(Beginning of EXTRACTED MATERIAL)

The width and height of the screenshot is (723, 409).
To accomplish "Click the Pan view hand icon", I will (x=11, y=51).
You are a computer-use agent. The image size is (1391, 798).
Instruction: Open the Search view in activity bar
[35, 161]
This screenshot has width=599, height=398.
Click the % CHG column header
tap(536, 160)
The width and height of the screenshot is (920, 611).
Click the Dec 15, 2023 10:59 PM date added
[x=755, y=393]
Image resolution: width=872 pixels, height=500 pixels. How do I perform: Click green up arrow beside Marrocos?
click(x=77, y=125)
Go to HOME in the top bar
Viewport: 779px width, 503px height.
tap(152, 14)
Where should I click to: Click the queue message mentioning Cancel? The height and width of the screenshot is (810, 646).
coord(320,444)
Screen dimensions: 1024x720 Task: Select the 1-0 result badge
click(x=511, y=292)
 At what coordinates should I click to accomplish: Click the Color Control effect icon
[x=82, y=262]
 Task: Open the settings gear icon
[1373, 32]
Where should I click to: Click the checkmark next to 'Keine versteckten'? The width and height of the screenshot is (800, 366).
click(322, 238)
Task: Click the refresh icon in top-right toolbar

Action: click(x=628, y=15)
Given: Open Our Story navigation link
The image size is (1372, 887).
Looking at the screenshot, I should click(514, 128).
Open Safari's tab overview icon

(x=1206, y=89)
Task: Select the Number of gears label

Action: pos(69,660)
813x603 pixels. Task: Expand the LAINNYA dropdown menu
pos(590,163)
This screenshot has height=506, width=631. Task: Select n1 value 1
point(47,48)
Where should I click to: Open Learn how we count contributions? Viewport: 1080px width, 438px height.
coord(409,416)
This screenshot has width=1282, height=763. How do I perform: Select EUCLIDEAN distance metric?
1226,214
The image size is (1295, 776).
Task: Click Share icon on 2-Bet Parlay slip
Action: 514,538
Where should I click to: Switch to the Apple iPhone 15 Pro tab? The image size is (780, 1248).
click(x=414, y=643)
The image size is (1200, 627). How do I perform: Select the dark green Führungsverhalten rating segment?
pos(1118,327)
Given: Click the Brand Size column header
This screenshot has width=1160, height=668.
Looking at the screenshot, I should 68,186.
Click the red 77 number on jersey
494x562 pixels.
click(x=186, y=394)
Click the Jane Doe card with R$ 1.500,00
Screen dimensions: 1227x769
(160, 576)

(End of EXTRACTED MATERIAL)

WORK INSTRUCTION ▸
Out of the data above, return each line where the word "Given" can be found.

EXERCISE RESULT ▸
Given: Open Our Story navigation link
Given: Click the Brand Size column header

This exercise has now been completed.